The Travelrest is much more sculpted to keep the neck straight than a typical neck pillow. The high sides reach and cut the chin all around. Without feeling claustrophobic, the Nest holds your head without leaving much wiggle room, so even when you fall asleep your head is kept fairly upright. Being able to fully relax my neck muscles is a huge plus.
Those high sides can get in the way if you’re wearing over-ear headphones at the same time to drown out the motors. It’s not a dealbreaker, just annoying, and something to keep in mind. If you need silence to sleep then I recommend using earplugs instead of noise canceling headphones.

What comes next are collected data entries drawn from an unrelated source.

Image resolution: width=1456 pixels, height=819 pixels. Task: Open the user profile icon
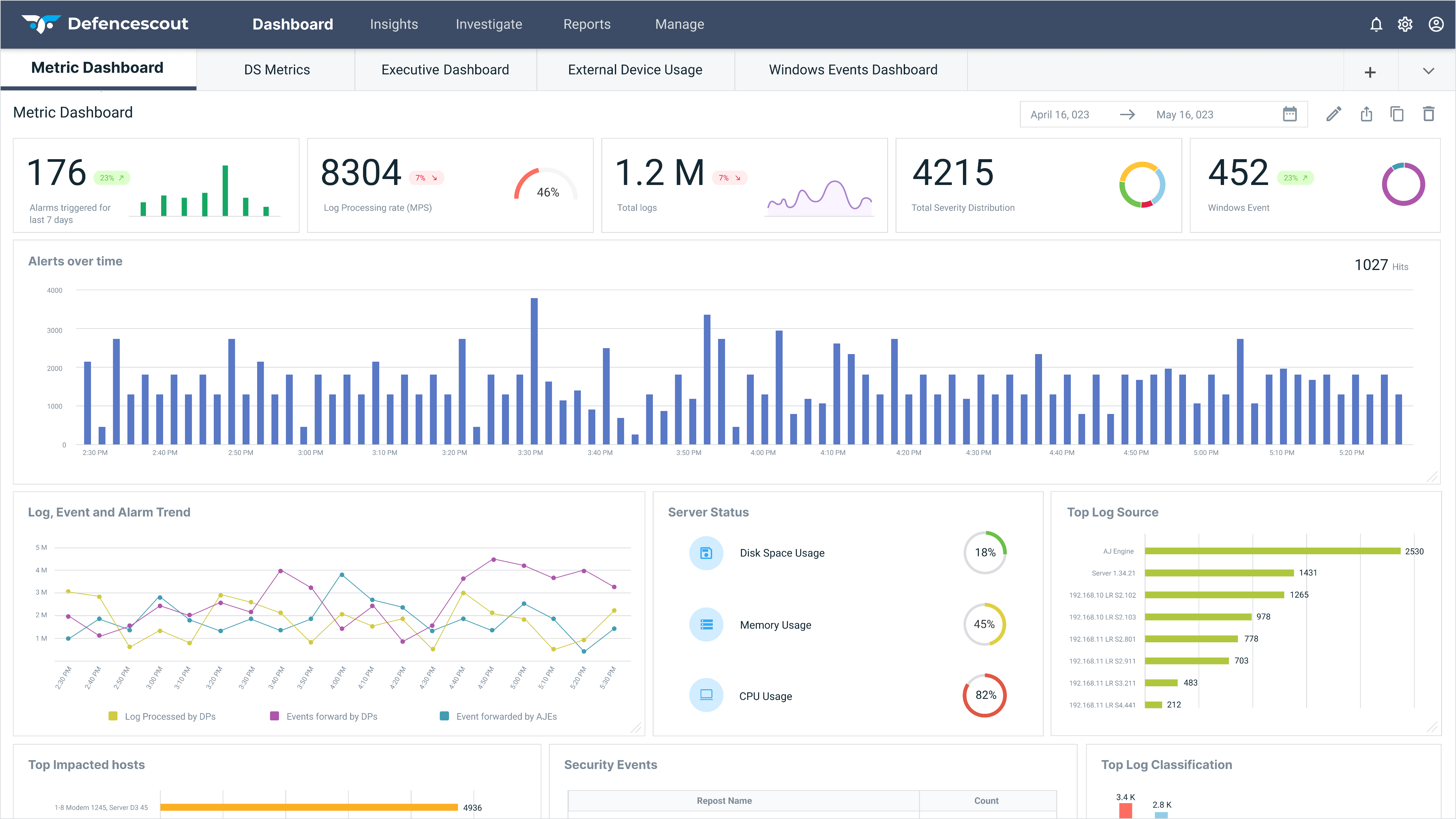[1436, 24]
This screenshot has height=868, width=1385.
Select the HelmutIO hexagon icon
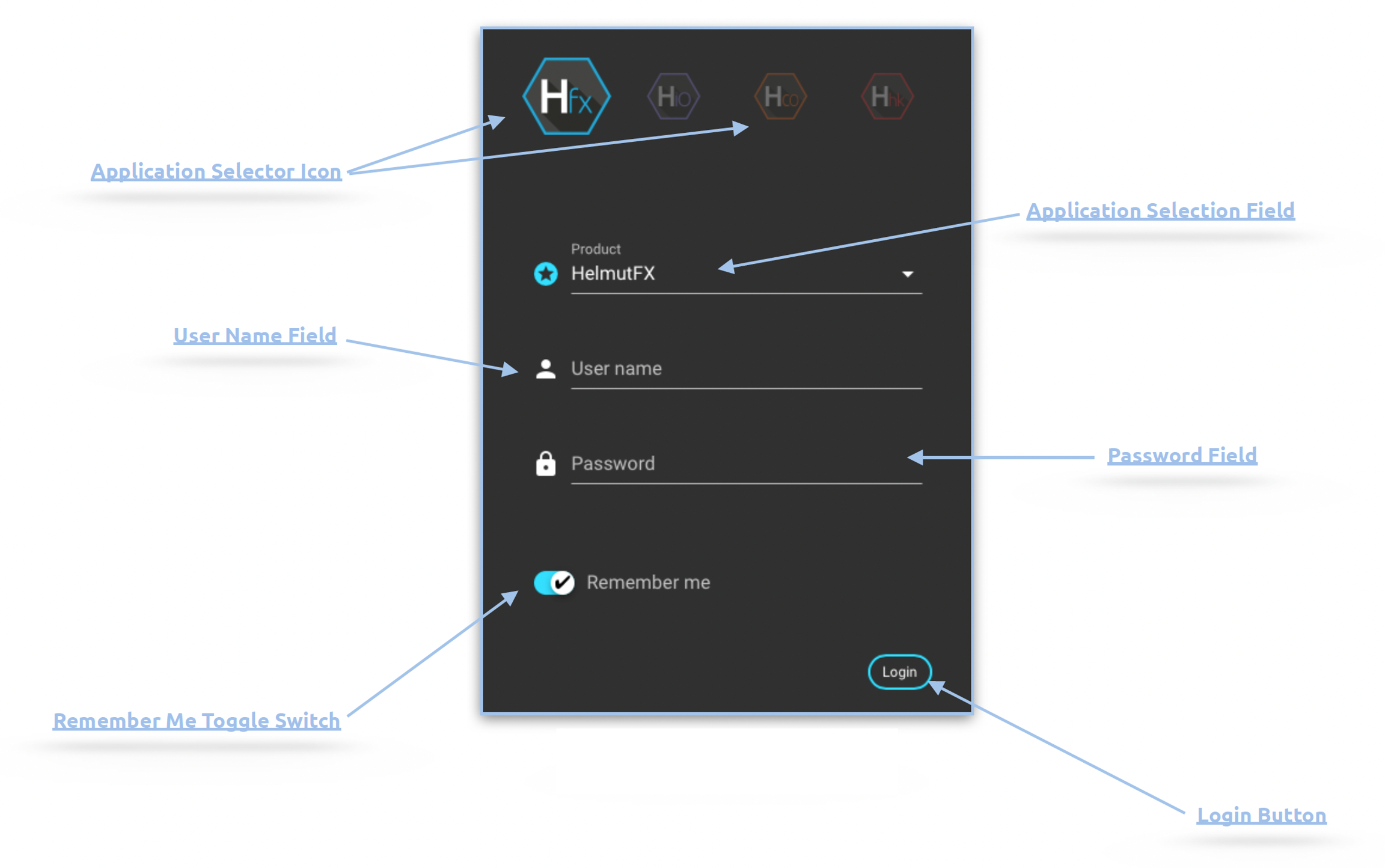click(673, 96)
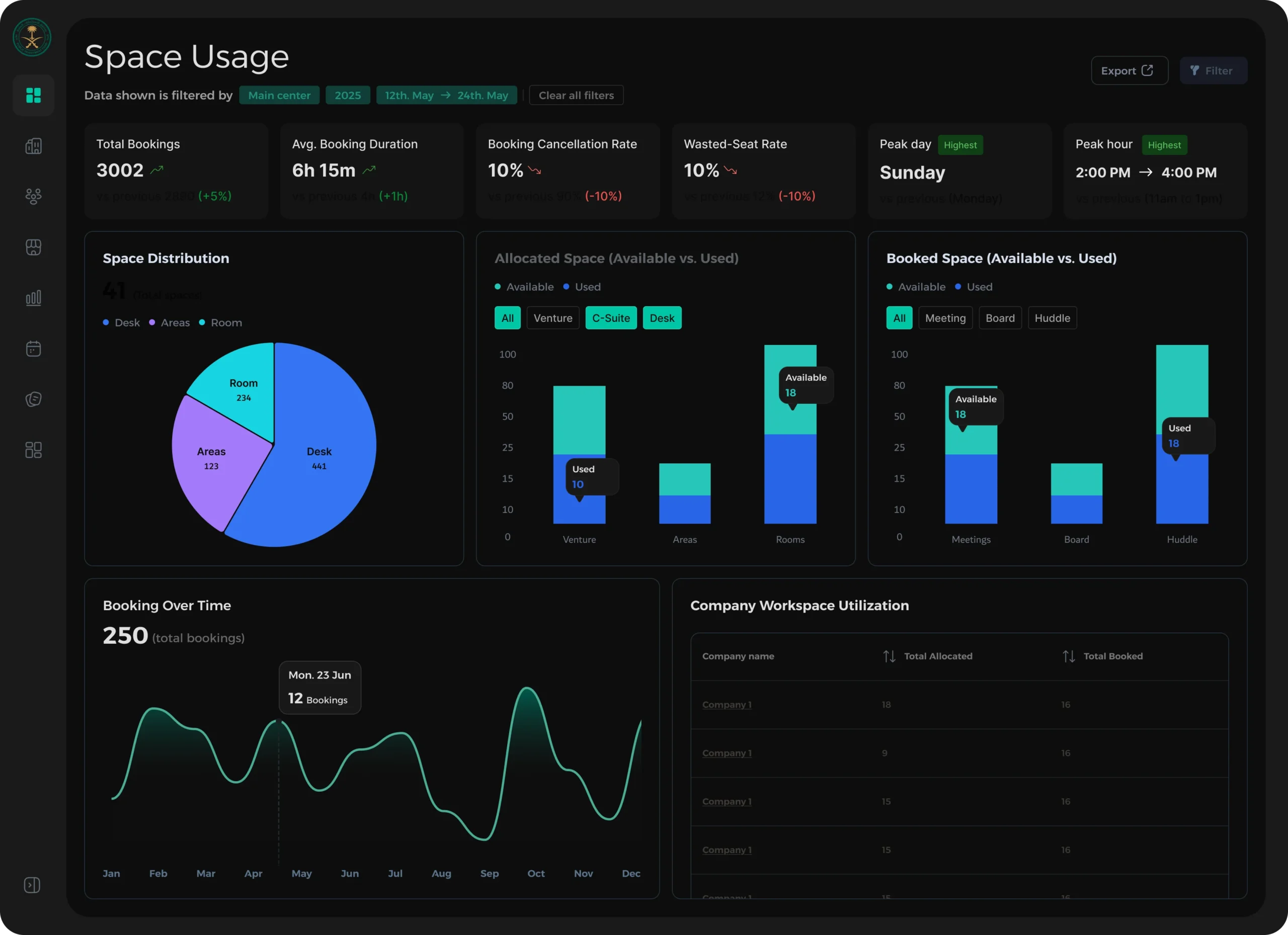The width and height of the screenshot is (1288, 935).
Task: Open the people group icon in sidebar
Action: 34,197
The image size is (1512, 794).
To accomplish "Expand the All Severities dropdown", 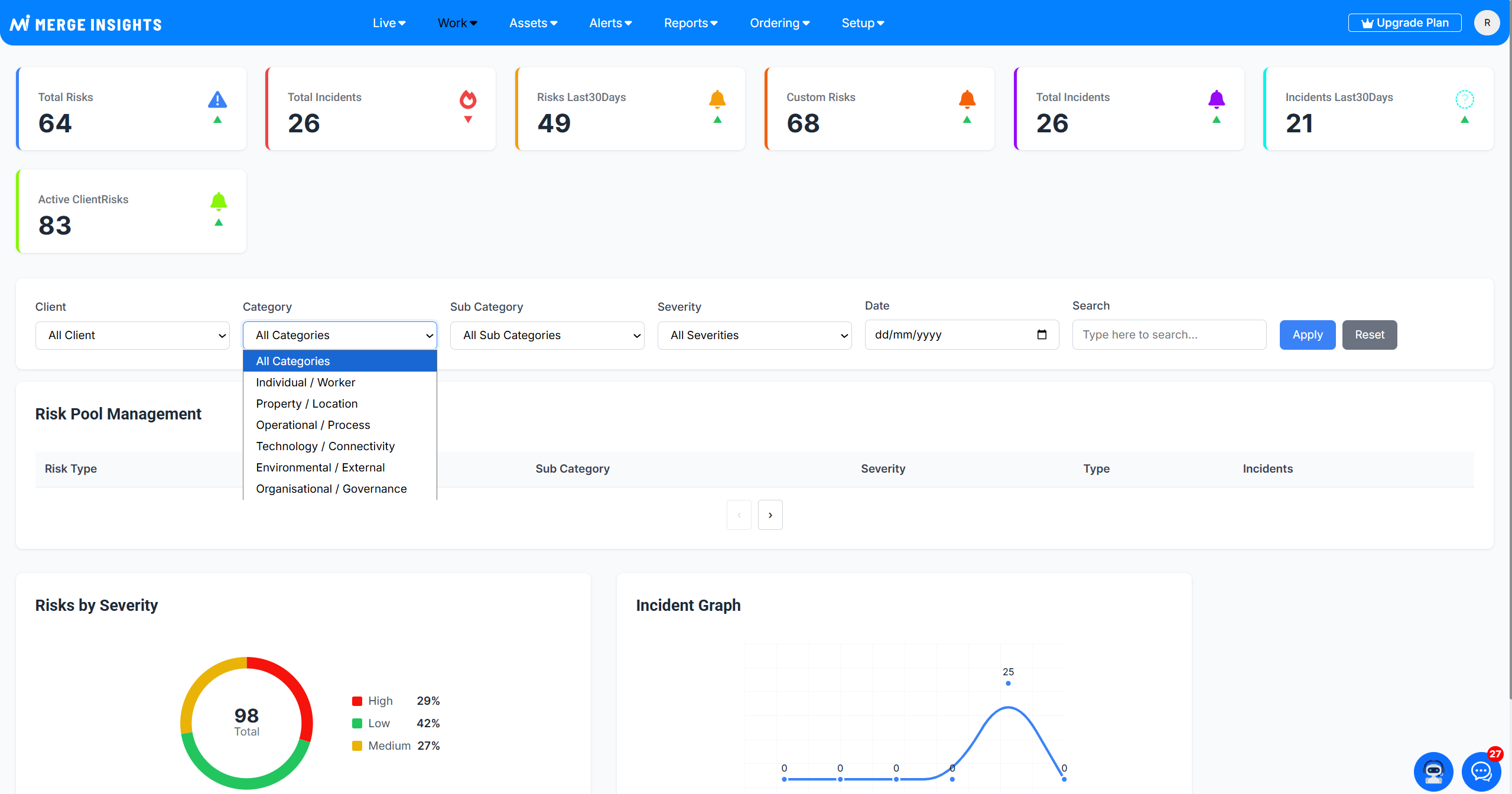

The shape alone would not be enough to keep the neck well supported. The microfiber cover is plush and comfortable against the skin, and the memory foam is firm with just enough flexibility for comfort. For such a dense foam, it compresses into an incredibly small package. The Nest comes with a stuff sack, and it shrinks to about a quarter of its size once you stuff it into the bag and tighten the drawstring. Then you fold it in half and use another hook-and-loop fastener to further compress the pillow.
The only thing I’d like to see on the stuff sack is an attachment point to secure it to the outside of a backpack or luggage – a hook, loop, even just a fabric loop where I could hook a carabiner. I got around the limitation by threading a strap from my backpack under the hook-and-loop closure and closing it, but it’s not ideal, as it collapses on my back. Travelrest includes a free pair of functional but mundane earplugs, but I’d rather have a hook.
Catch some Z’s
The Travelrest Nest is $40, which isn’t outrageously expensive. It’s available in blue and gray, and you can remove the cover and wash it after a trip – another nice touch that many pillows don’t offer.
The only real argument against Travelrest’s Nest is that it goes in and out of stock with regularity. It’s been a problem for some time. If you’re willing to shell out all four Alexander Hamiltons, do it as soon as you know you’re going on a trip, because if you don’t and the Nest runs out, you’ll toss and turn one. of those foam donuts, and who wants that?